A project that is released as GPL cannot be used in any commercial product without the product itself also being offered as open source.
The MIT, BSD, ISC, and Apache2 licenses are great alternatives to the GPL that allow your open-source software to be used freely in proprietary, closed-source software.
Beaver is released under terms of MIT License.
Beaver License¶
Copyright (c) 2012 Jose Diaz-Gonzalez
Permission is hereby granted, free of charge, to any person obtaining a copy of this software and associated documentation files (the “Software”), to deal in the Software without restriction, including without limitation the rights to use, copy, modify, merge, publish, distribute, sublicense, and/or sell copies of the Software, and to permit persons to whom the Software is furnished to do so, subject to the following conditions:
The above copyright notice and this permission notice shall be included in all copies or substantial portions of the Software.
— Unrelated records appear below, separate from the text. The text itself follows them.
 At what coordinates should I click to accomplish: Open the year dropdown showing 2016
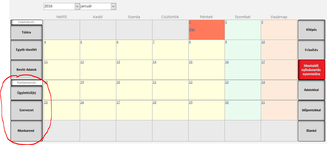click(x=77, y=6)

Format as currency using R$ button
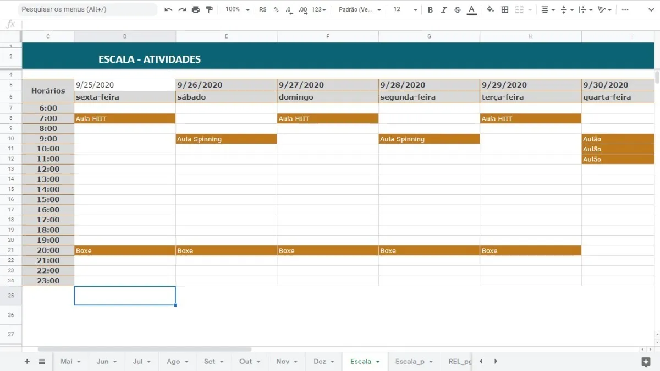pyautogui.click(x=262, y=10)
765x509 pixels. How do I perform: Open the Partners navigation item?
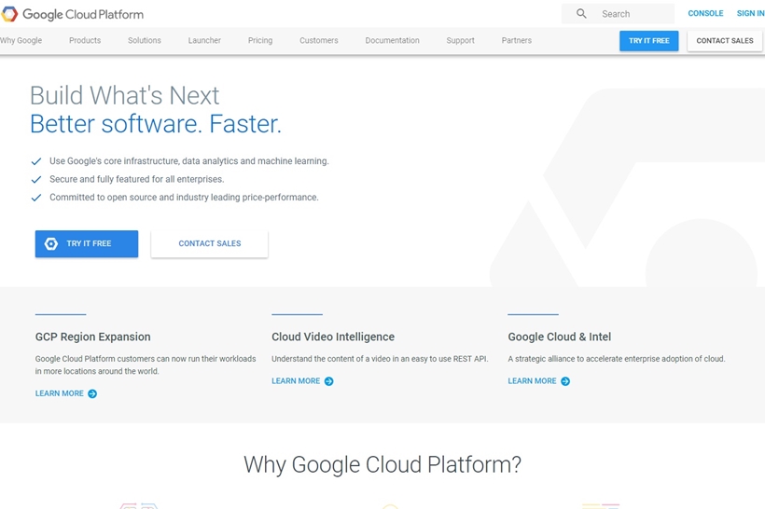click(516, 41)
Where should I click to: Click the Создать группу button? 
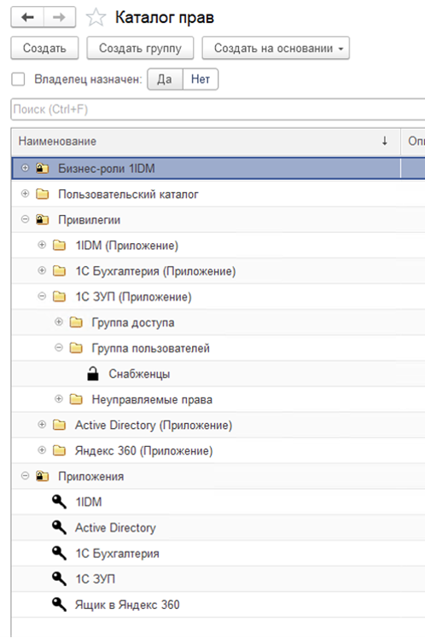tap(140, 49)
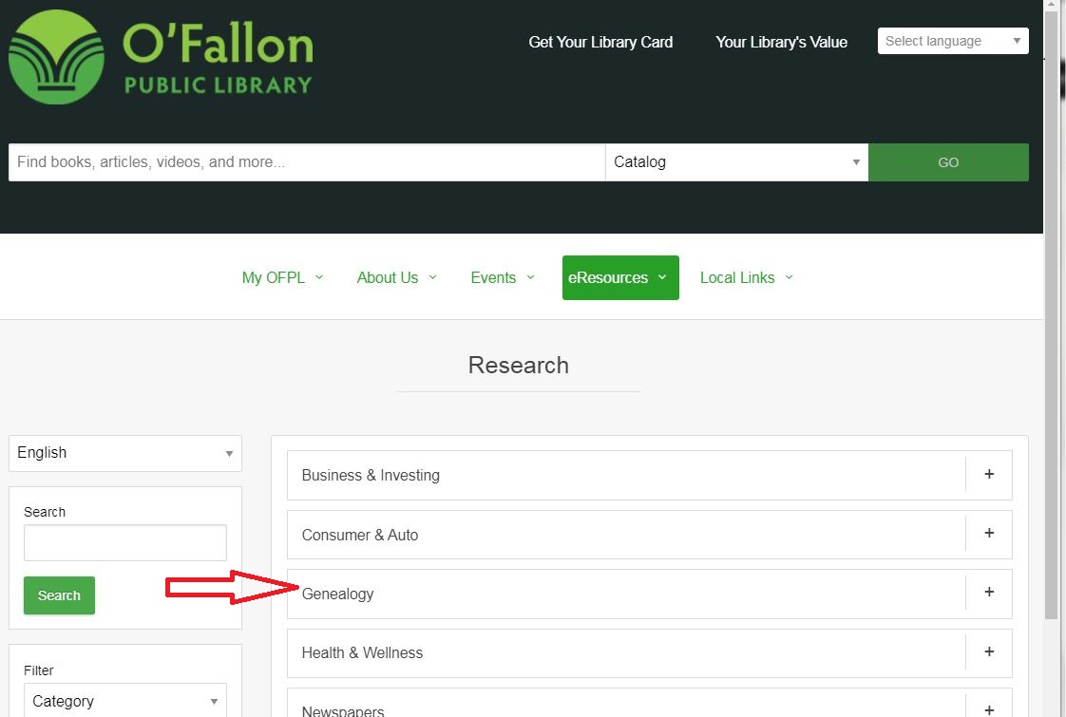The image size is (1066, 717).
Task: Click the O'Fallon Public Library logo
Action: [162, 54]
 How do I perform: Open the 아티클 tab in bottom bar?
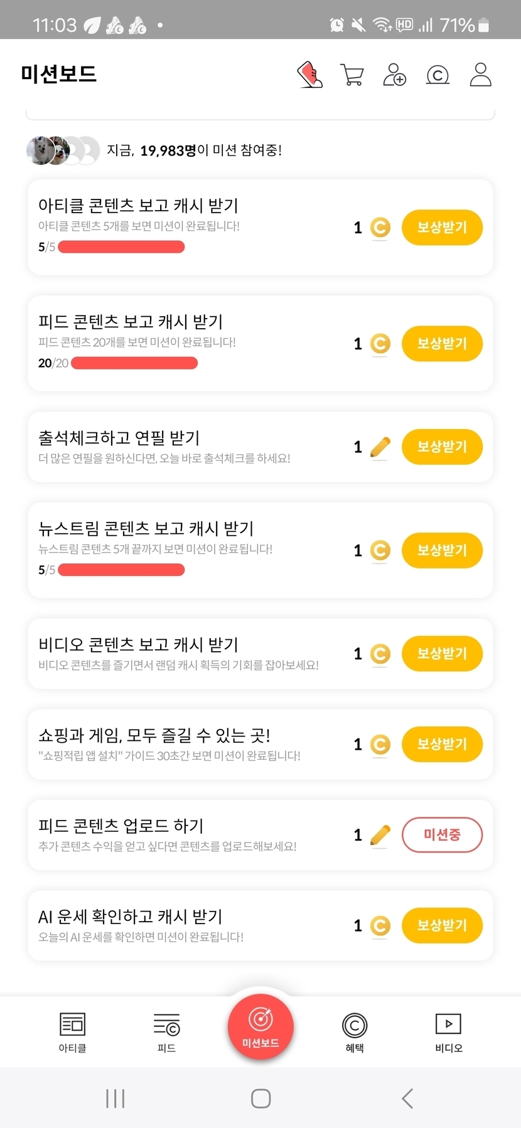pyautogui.click(x=72, y=1032)

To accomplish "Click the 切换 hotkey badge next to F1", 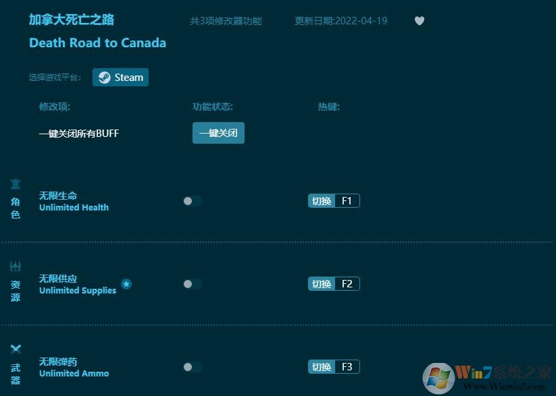I will pyautogui.click(x=322, y=200).
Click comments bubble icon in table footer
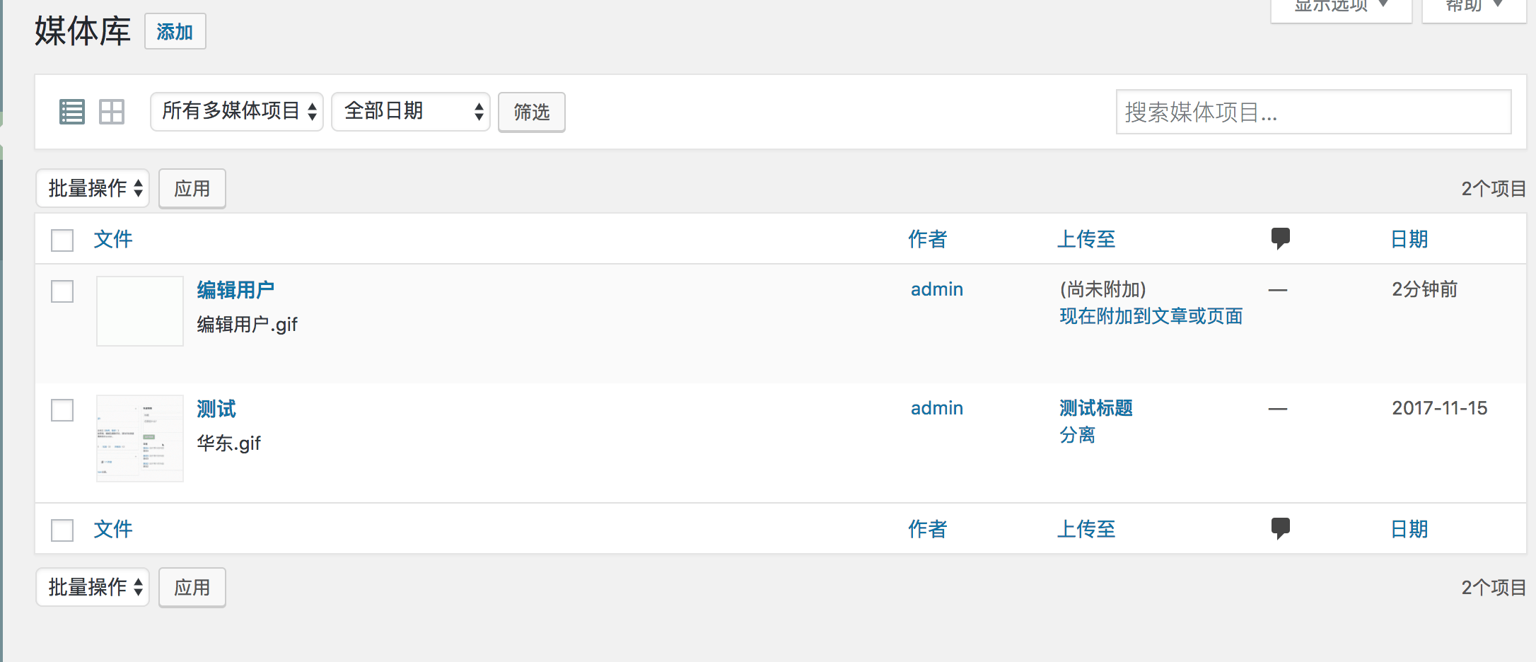This screenshot has height=662, width=1536. click(x=1280, y=528)

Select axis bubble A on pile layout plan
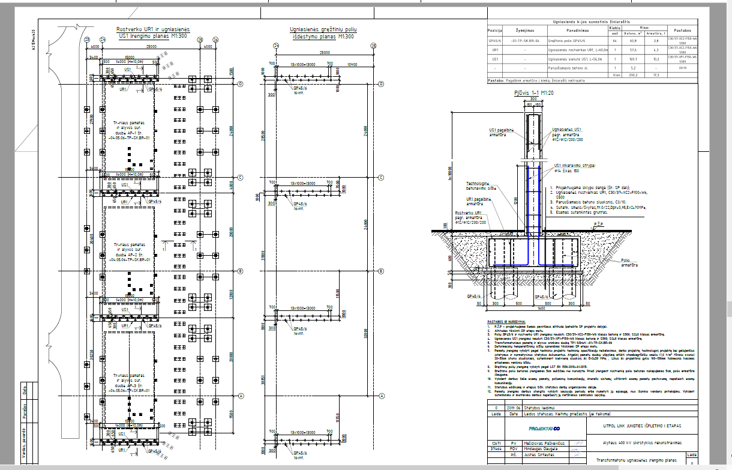[381, 396]
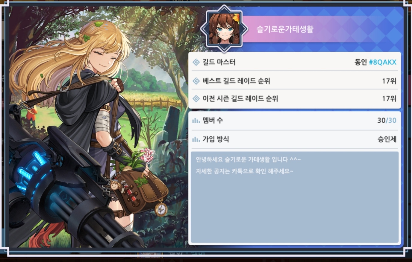Click the diamond icon beside 길드 마스터

[196, 62]
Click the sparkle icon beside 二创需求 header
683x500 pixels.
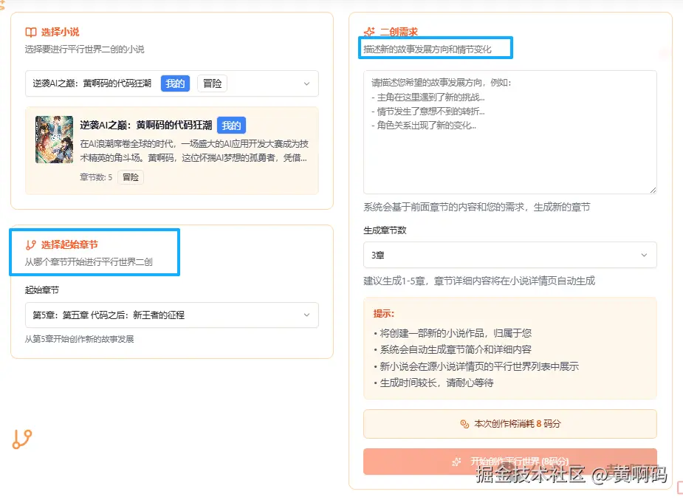371,32
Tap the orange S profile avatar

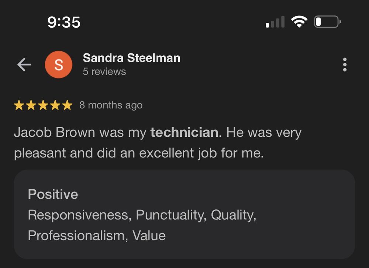[59, 65]
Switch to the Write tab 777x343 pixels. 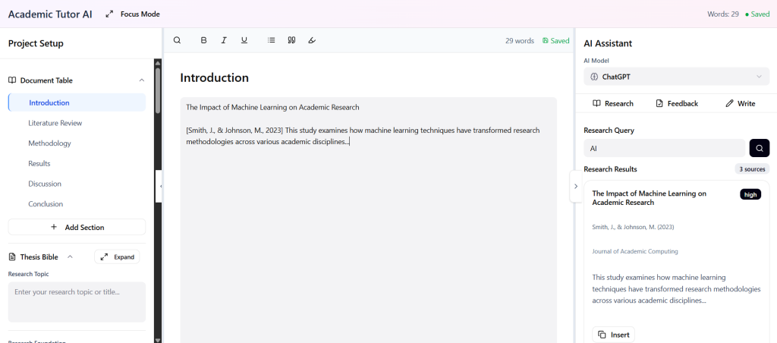coord(740,103)
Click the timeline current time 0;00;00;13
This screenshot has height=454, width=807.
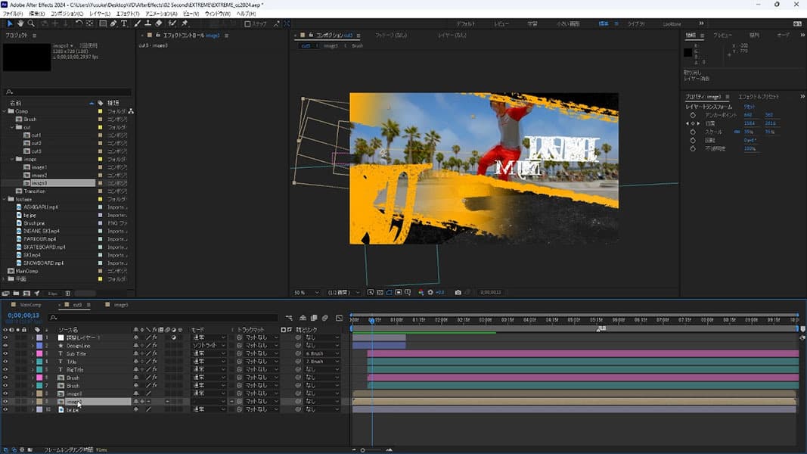coord(23,316)
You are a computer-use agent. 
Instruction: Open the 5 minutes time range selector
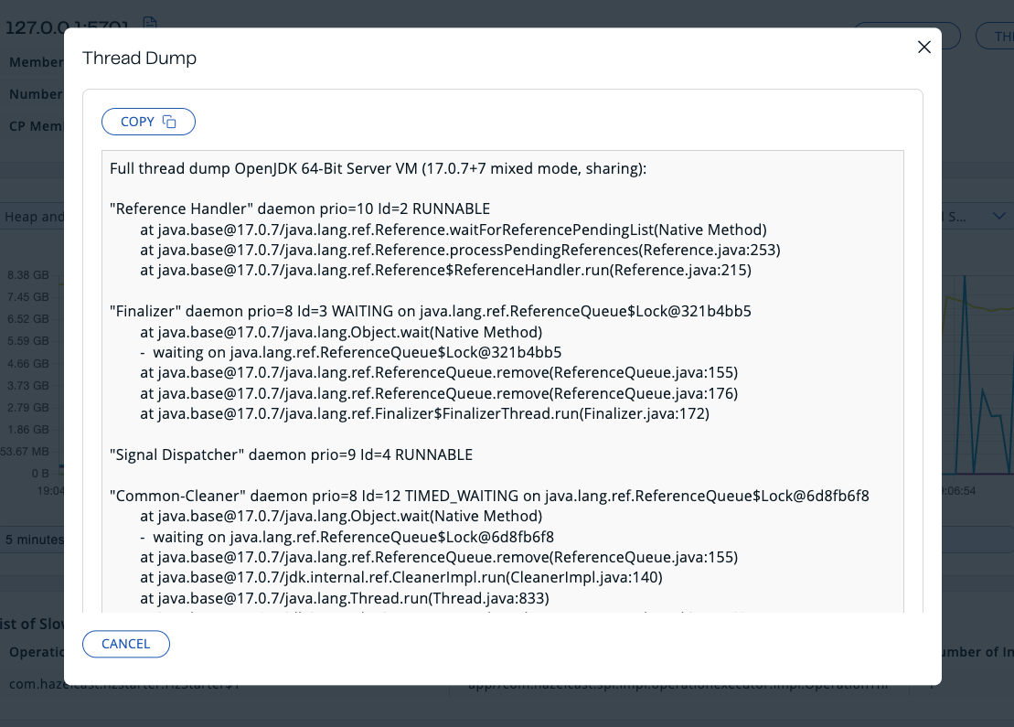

THE SOFTWARE IS PROVIDED “AS IS”, WITHOUT WARRANTY OF ANY KIND, EXPRESS OR IMPLIED, INCLUDING BUT NOT LIMITED TO THE WARRANTIES OF MERCHANTABILITY, FITNESS FOR A PARTICULAR PURPOSE AND NONINFRINGEMENT. IN NO EVENT SHALL THE AUTHORS OR COPYRIGHT HOLDERS BE LIABLE FOR ANY CLAIM, DAMAGES OR OTHER LIABILITY, WHETHER IN AN ACTION OF CONTRACT, TORT OR OTHERWISE, ARISING FROM, OUT OF OR IN CONNECTION WITH THE SOFTWARE OR THE USE OR OTHER DEALINGS IN THE SOFTWARE.
Installation¶
This part of the documentation covers the installation of Beaver. The first step to using any software package is getting it properly installed.
Requirements¶
- Python 2.6+
- Optional zeromq support: install libzmq (
brew install zmq
orapt-get install libzmq-dev
) and pyzmq (pip install pyzmq==2.1.11
)
Distribute & Pip¶
Installing Beaver is simple with pip:
$ pip install beaver
or, with easy_install:
$ easy_install beaver
But, you really shouldn’t do that.
Cheeseshop (PyPI) Mirror¶
If the Cheeseshop (a.k.a. PyPI) is down, you can also install Beaver from one of the mirrors. Crate.io is one of them:
$ pip install -i http://simple.crate.io/ beaver
Get the Code¶
Beaver is actively developed on GitHub, where the code is always available.
You can either clone the public repository:
git clone git://github.com/python-beaver/python-beaver.git
Download the tarball:
$ curl -OL https://github.com/python-beaver/python-beaver/tarball/master
Or, download the zipball:
$ curl -OL https://github.com/python-beaver/python-beaver/zipball/master
Once you have a copy of the source, you can embed it in your Python package, or install it into your site-packages easily:
$ python setup.py install
Usage¶
The beaver
binary contains a number of options:
usage:
beaver [-h] [-c CONFIG] [-C CONFD_PATH] [-d] [-D] [-f FILES [FILES ...]]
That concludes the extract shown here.